Any words of wisdom about setting different kinds of traps? Somehow, this last mouse evaded my glue boards, and I want to be SURE that there are none of the little varmints left in the house.
 
   / Trapping mice by launching them #2  
I use raisins on the spring traps. They grab the raisin pull on it and WHAM its squashed mouse for supper. With peanut butter they are able to lick it off without tripping the spring. I have never used the glue traps. I do like the live wind up traps, that you catch them then release them somewhere else, a few extra winds on the spring and it launches them into the trap (trash compactor) with such great force it does them in on impact with the back panel of the box.
 
   / Trapping mice by launching them #3  
Got a pair of outdoor cats. I will hear a mouse in the walls or attic and a day or two later I find the dead mouse don't even know we're my traps are anymore
 
   / Trapping mice by launching them #4  
While waiting to build our house we were living in an older house that turned out be infested with mice. It was nightmare as there were just too many holes and gaps in the house to ever get rid of them, so I ended up becoming an expert in killing them. Normally I am as much as an animal lover as possible, but when you find mice poop in your 3 year older bed, things change pretty quickly. I felt bad in the beginning, in the end I was just pissed off.

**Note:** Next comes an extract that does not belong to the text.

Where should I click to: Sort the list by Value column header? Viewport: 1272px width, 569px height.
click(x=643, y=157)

I must have killed 50 or more in the year or so we were there..

What did I learn?

1.. Peanut butter is best plain and simple.
2.. Live traps were hit and miss and in the end are alot of work. The good part of the larger ones is that once 1 goes in, more will follow.
3.. The best traps were the snap traps with the flat yellow surface that is actually sticky. These were basically were the top dog for me.
4.. Use as little peanut butter as possible, as too much feeds them most times without going off.
5.. Putting them along the wall a half an inch from the wall with the yellow slab facing the wall was key.
6.. See poop, put a trap there.
7.. Change the pb every 2 days. It needs to smell fresh.

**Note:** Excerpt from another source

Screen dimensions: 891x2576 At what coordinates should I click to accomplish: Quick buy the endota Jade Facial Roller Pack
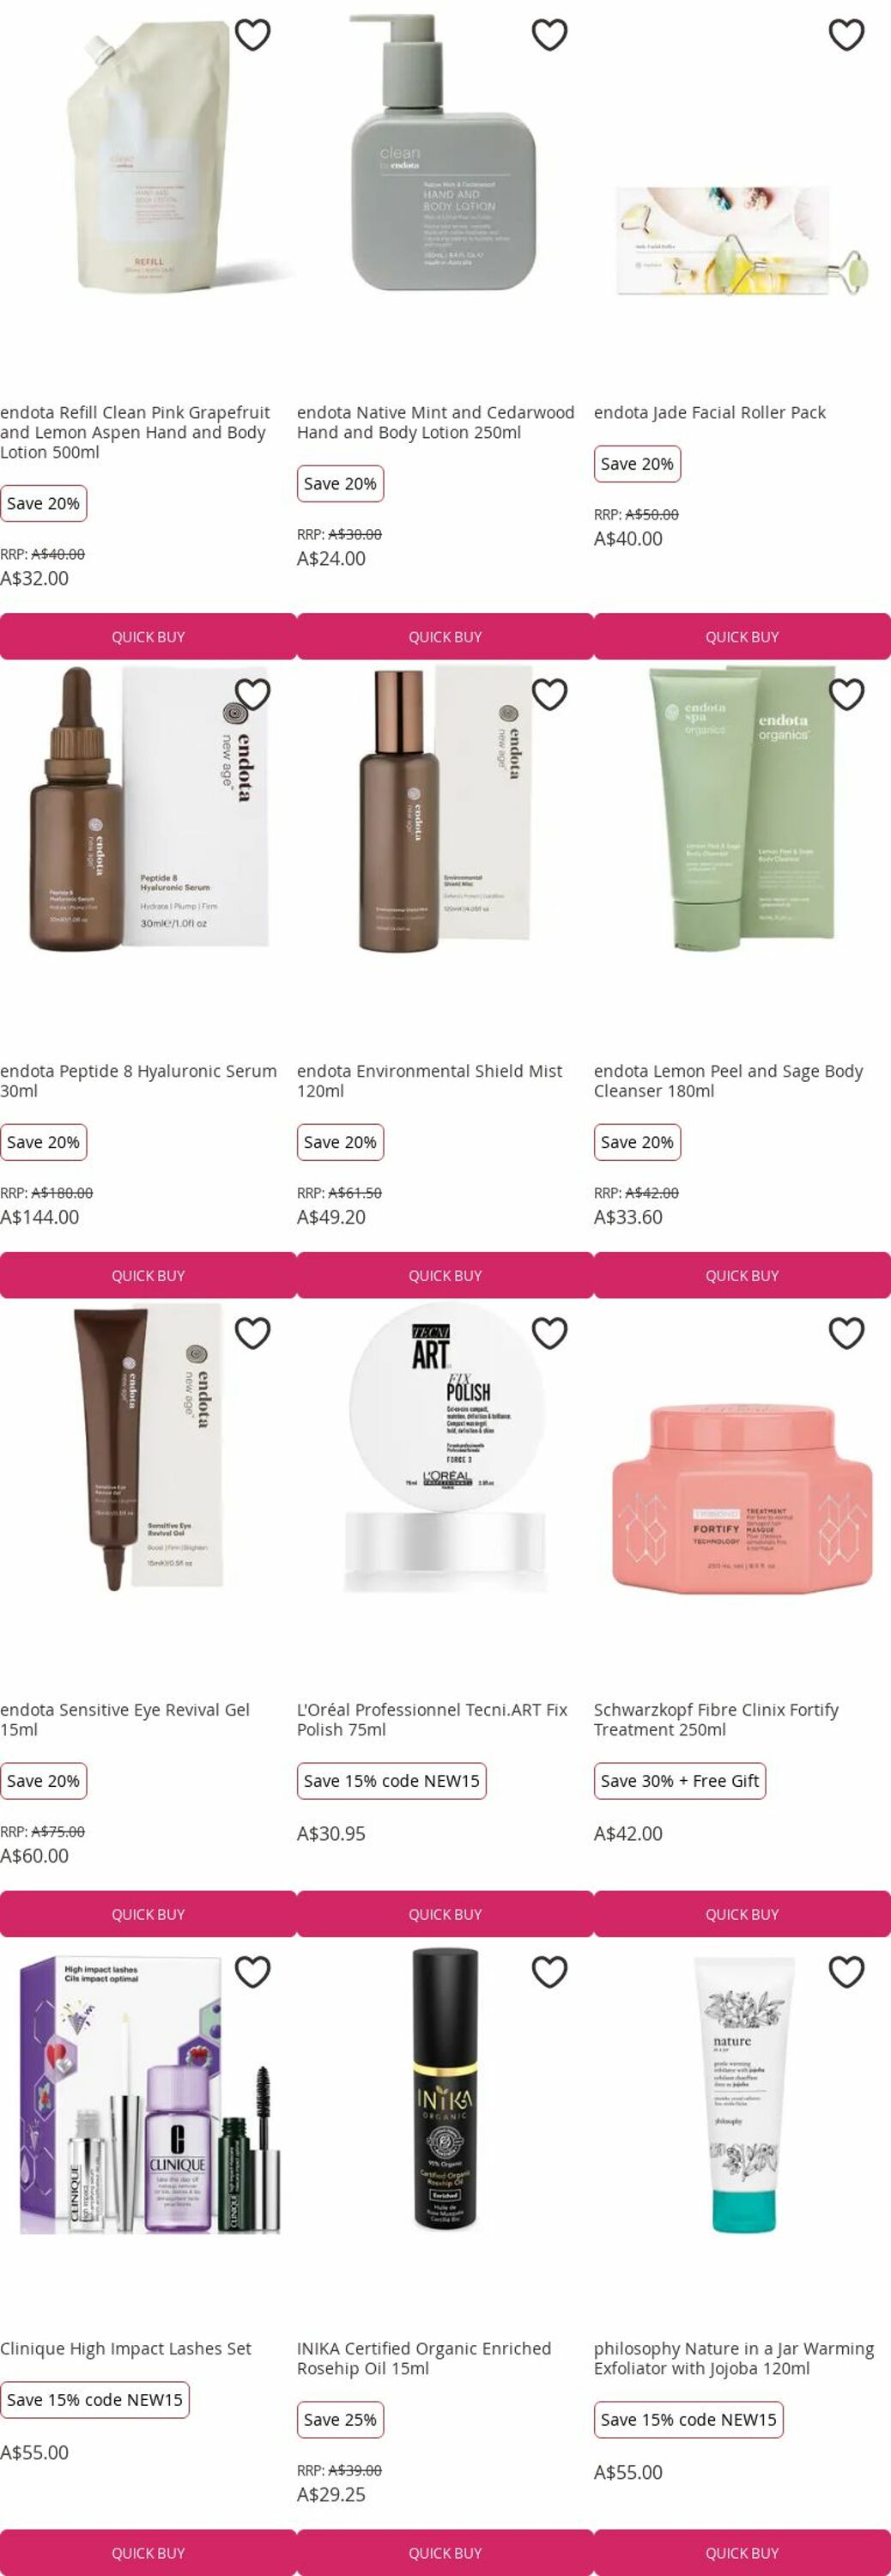point(742,637)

The really sad part was that I actually had killed several of them by smacking them with my bare hands. Not a high point in my life but when you wake up hearing them in the room with you, turn on the light and they are runningfor the door. Blam!

Btw, you need to find out how they are getting in.... They did not follow someone through a door as they typically avoid contact. Start with every door and then check the sill plate all the way around the house. I did this but gave up after burning through 4 cans of sprayfoam.

I can say though, this experience made me so conscious when building our new home. A hole the size of some dime can be enough....
 
   / Trapping mice by launching them #5  
Never tried raisins, I can see how that would work. I've had better luck with cheese than peanut butter in the spring traps.

Steel wool stuffed in cracks is a good deterrent for mice. I guess they don't like to chew that.
 
   / Trapping mice by launching them #6  
While waiting to build our house we were living in an older house that turned out be infested with mice. It was nightmare as there were just too many holes and gaps in the house to ever get rid of them, so I ended up becoming an expert in killing them. Normally I am as much as an animal lover as possible, but when you find mice poop in your 3 year older bed, things change pretty quickly. I felt bad in the beginning, in the end I was just pissed off.

Like you, I love animals as much as the next person, but when it comes to mice I'm a cold blooded killer. Thankfully, now that we have 4 cats (two indoor and two outdoor) mice don't stand a chance around here.
 
   / Trapping mice by launching them #7  
glue traps and spring traps here. for what ever reason, the goldfish/koi pellet food, for the downstairs pond, draws mice, compared to anything else in my house, and i end up having to place traps around the jug i keep the food in. heck i got the dryer setup a couple inches away from wall and anything else, and mice still find a way to "jump" about a foot to get onto dryer (even baby mice), to get to the food, and then BAM!, they get a glue or spring trap, perhaps a couple traps on them.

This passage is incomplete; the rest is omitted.